Mostra sobre o exílio em Frankfurt e cidades brasileiras homenageia refugiados que marcaram a cultura e a ciência no Brasil entre 1933 e 1945, um dos períodos mais importantes da história do Brasil.
Diversos prédios no mais puro estilo Bauhaus em vários bairros da zona sul do Rio de Janeiro têm a assinatura do arquiteto berlinense Alexandre Altberg, nascido em 1908. Ele chegou ao Brasil em 1931 e faleceu em Marília, interior de São Paulo, em 2009, aos 101 anos. Na literatura, gerações inteiras de brasileiros tiveram acesso às obras de Thomas Mann, Hermann Hesse e Elias Canetti graças a outro berlinense, o advogado Herbert Caro. Ele desembarcou em Porto Alegre em 1935, onde atuou como tradutor e editor até morrer, em 1991.
Altberg e Caro emigraram para o Brasil, assim como milhares de outros perseguidos pelo nazismo que, entre 1933 e 1945, buscavam uma nova pátria. Depois da Argentina, o Brasil foi o país que mais refugiados do nazismo acolheu na América Latina – entre 16 e 19 mil, estima-se, sendo a maioria de origem alemã. Ironia da História: execrados pelo regime no país natal, foram responsáveis pela mais forte e ampla contribuição cultural, deixando suas marcas para várias gerações de brasileiros nas mais diversas áreas do conhecimento, do saber e da técnica.
A lista é interminável. Wilhelm Wöller, artista plástico, Richard Katz, escritor, Willi Keller, teatrólogo, Anatol Rosenfeld, crítico literário, Hans Günther Flieg, fotógrafo... E todos deixaram marcas profundas. O regente e compositor Hans-Joachim Koellreutter, por exemplo, veio ao Brasil em 1937 trazendo o dodecafonismo e revolucionou o cenário musical. Entre seus discípulos estavam Cláudio Santoro, Guerra Peixe e Edino Krieger, Caetano Velloso e Tom Jobim.
Contribuição para as ciências
Essa grande influência não se deu apenas no campo das artes. Nas ciências, houve inúmeras contribuições. Muitos cérebros migraram para a recém-fundada USP. Foi o caso do zoólogo Ernst Marcus, que chegou em 1936. Responsável por criar um centro moderno para estudos zoológicos na USP, atuou ali até sua morte, em 1968. Ou do químico Fritz Feigl.
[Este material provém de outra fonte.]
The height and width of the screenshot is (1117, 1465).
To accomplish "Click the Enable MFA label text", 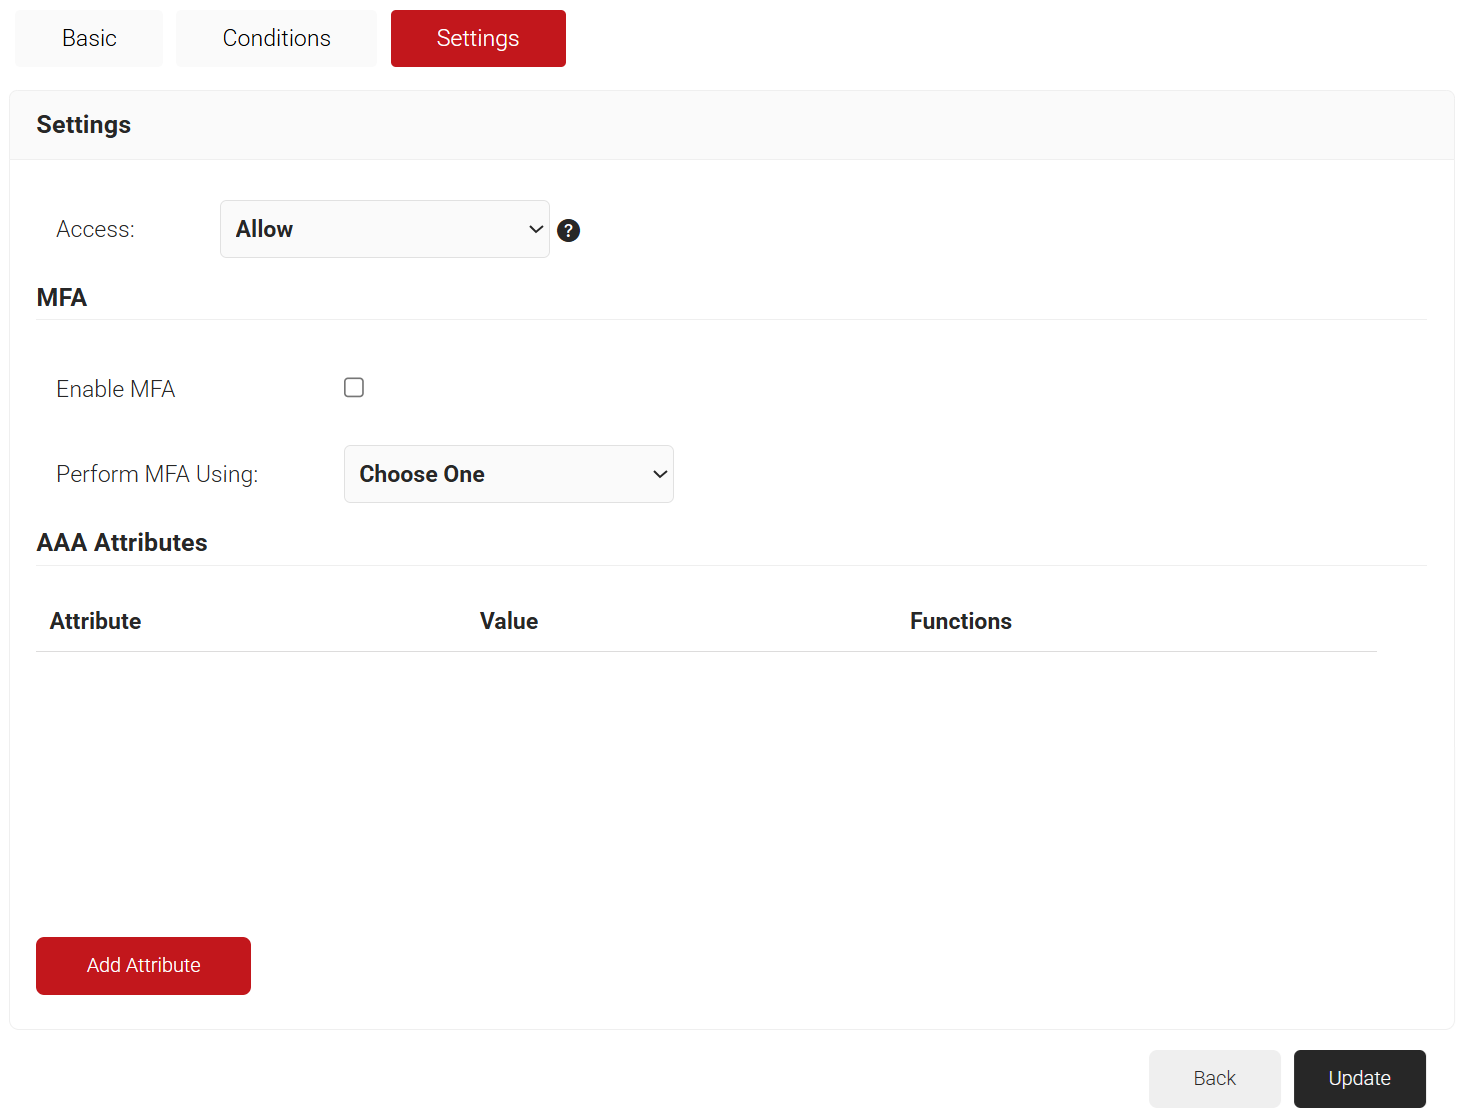I will tap(116, 389).
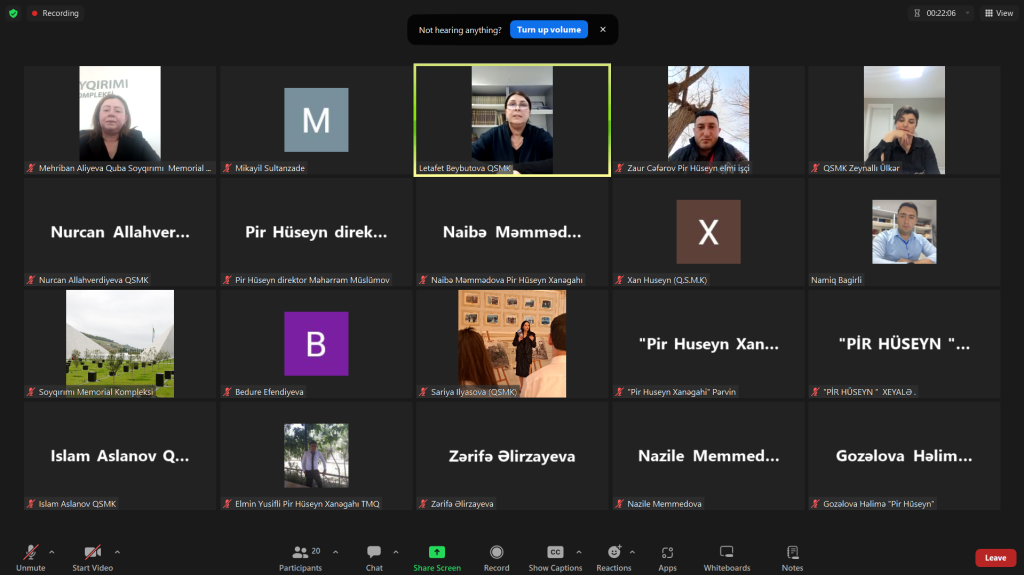The image size is (1024, 575).
Task: Open the Participants panel
Action: [x=300, y=558]
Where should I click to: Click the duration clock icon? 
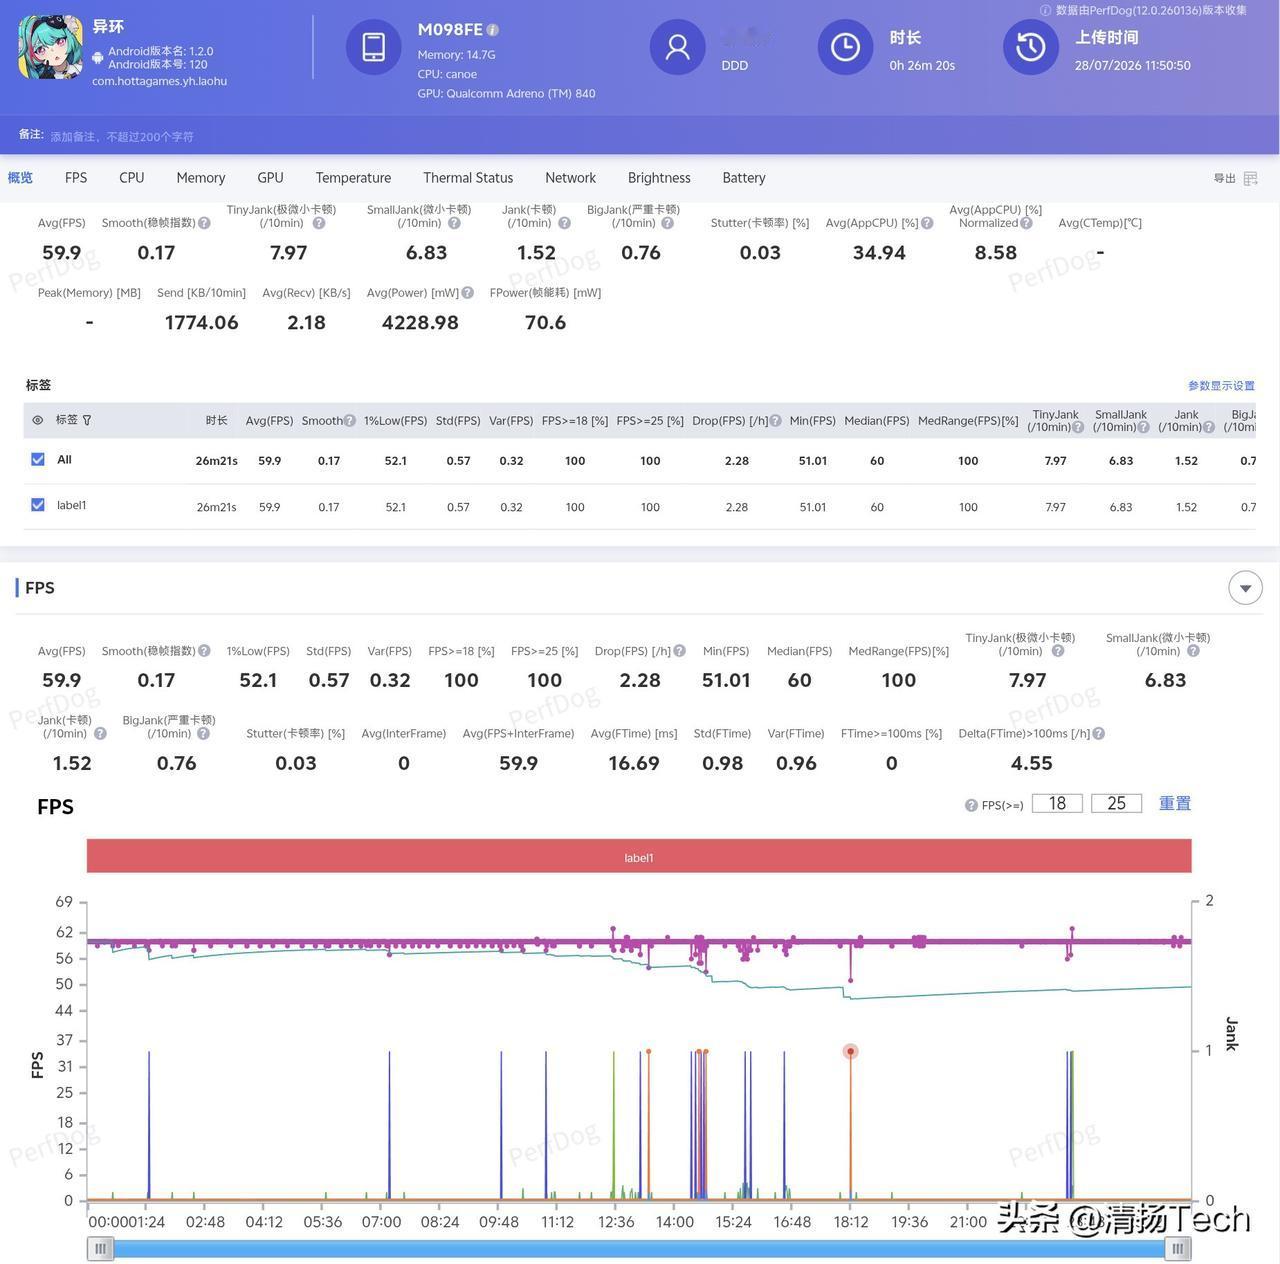(846, 47)
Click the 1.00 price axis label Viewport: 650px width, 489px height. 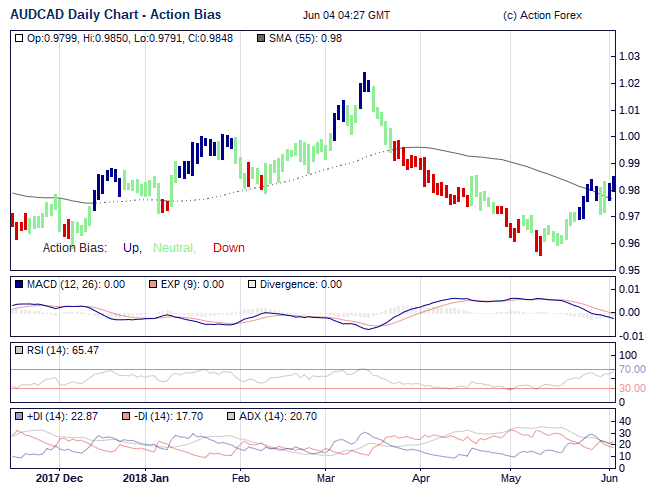point(629,136)

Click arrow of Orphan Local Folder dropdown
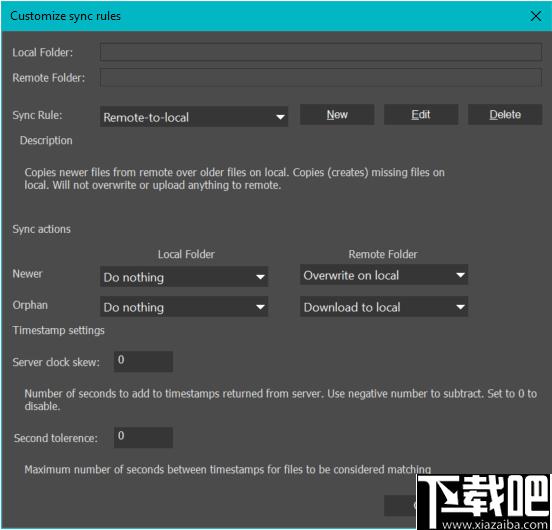click(x=260, y=307)
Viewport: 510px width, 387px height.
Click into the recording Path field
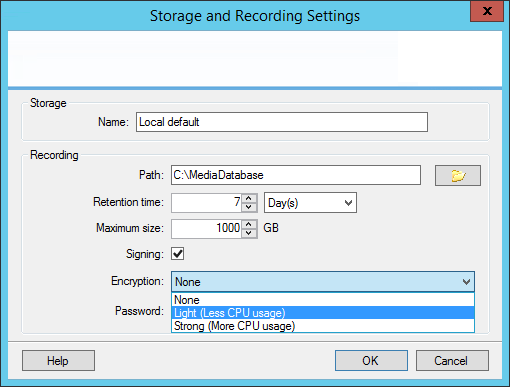click(296, 175)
Nascido em Viena em 1891, lutou na Primeira Guerra Mundial, doutorou-se em 1920, dando início a uma brilhante carreira, interrompida pela anexação da Áustria. Com a ajuda do embaixador do Brasil na França, Luiz Martins de Souza Dantas, Feigl escapou da Europa com a família e chegou ao Rio em 1940. Ele trabalhou no Departamento Nacional de Produção Mineral, onde inventou um processo para extrair cafeína a partir de concentrado de café, produto raro e valioso para a produção de Coca-Cola em tempos de guerra.
Criador do método conhecido por "análise de toque", Feigl foi um dos maiores químicos analíticos do século 20. Recebeu a cidadania brasileira ainda em 1944 pela dedicação à pesquisa. No Brasil, escreveu 276 obras. Nunca mais quis deixar o país que o acolheu. Hoje, um importante prêmio brasileiro para químicos tem o seu nome.
No campo dos negócios, destaca-se a trajetória do jovem nascido em Essen em 1922 e que deixou a Alemanha numa das últimas levas de refugiados do nazismo. Chegou ao Brasil aos 17 anos, em 1939 e encontrou emprego como datilógrafo em uma empresa de lapidação. Fascinado pelas pedras brasileiras, o jovem Hans Stern descobriu assim a sua vocação para os negócios.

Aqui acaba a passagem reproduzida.